═════ Records for this task
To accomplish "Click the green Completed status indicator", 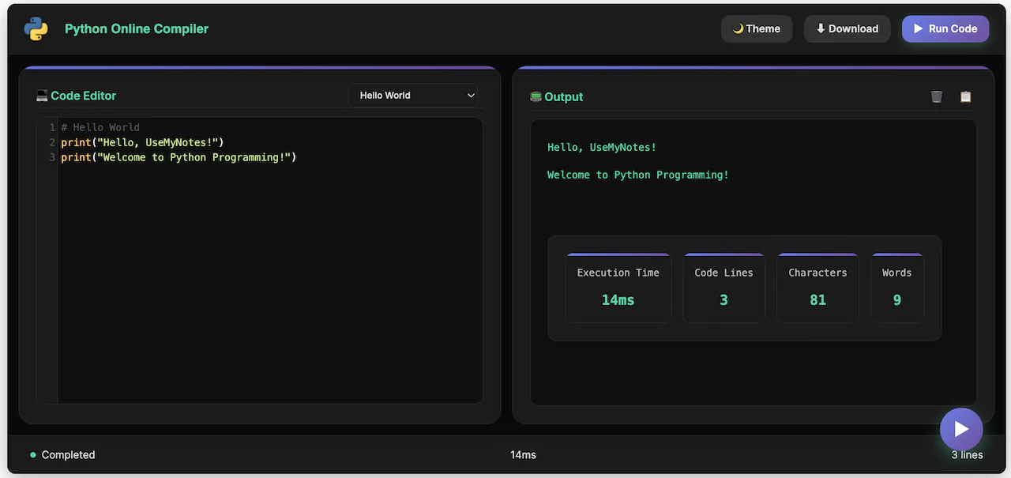I will (32, 454).
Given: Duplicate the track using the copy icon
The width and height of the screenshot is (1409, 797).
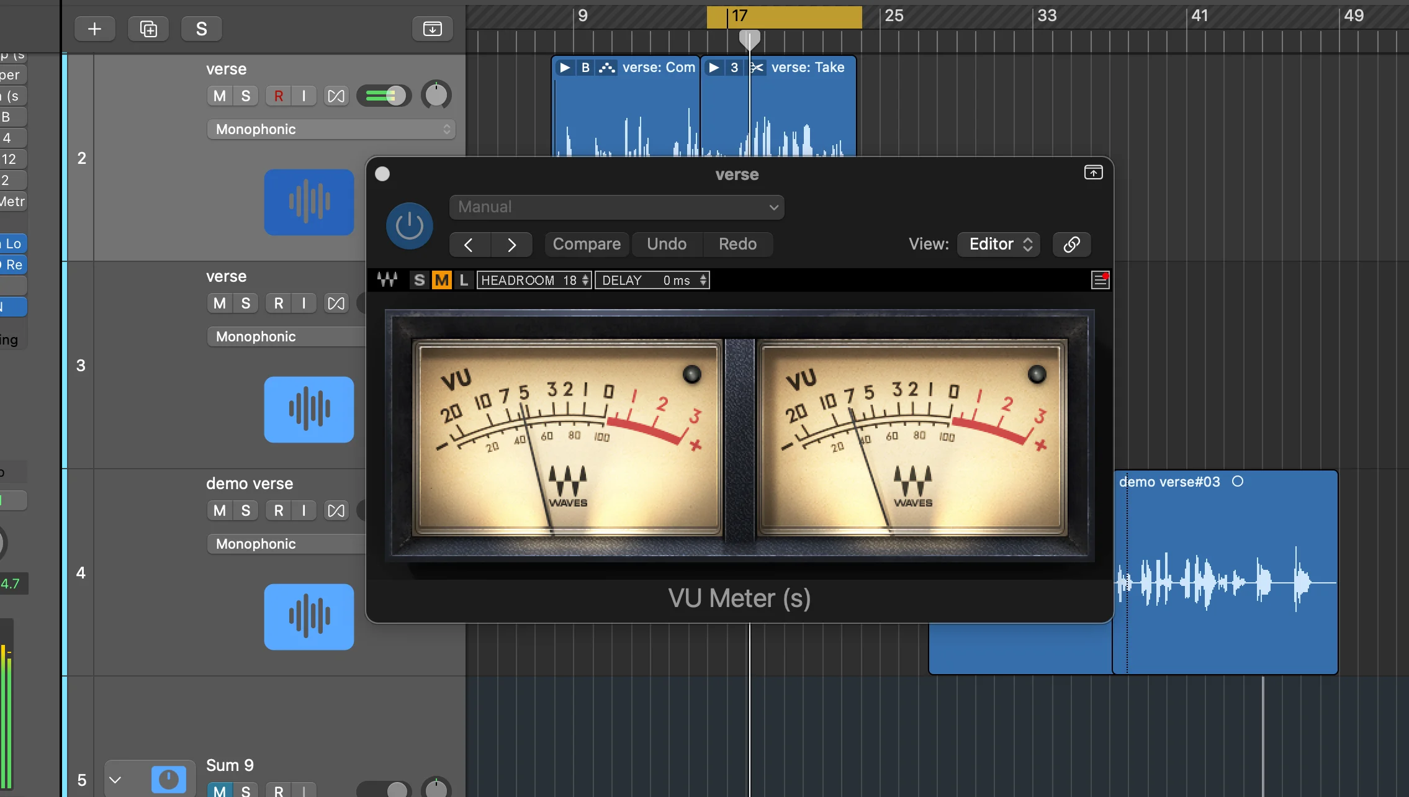Looking at the screenshot, I should (x=148, y=28).
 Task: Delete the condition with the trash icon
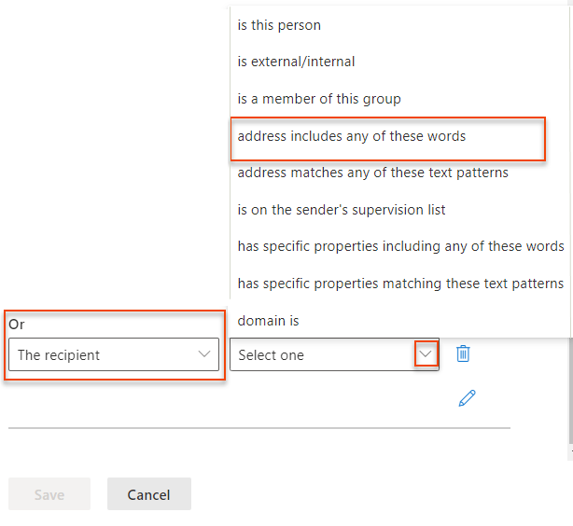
══════════
- Your goal:
Recast the data from the line containing "Given: Duplicate the" through the end of the data, inclusive, as a numbered list with blank lines omitted. Leave the pictures out of the answer.

- In response:
1. Given: Duplicate the track using the copy icon
2. The width and height of the screenshot is (1409, 797).
3. Looking at the screenshot, I should (x=148, y=28).
4.  Task: Delete the condition with the trash icon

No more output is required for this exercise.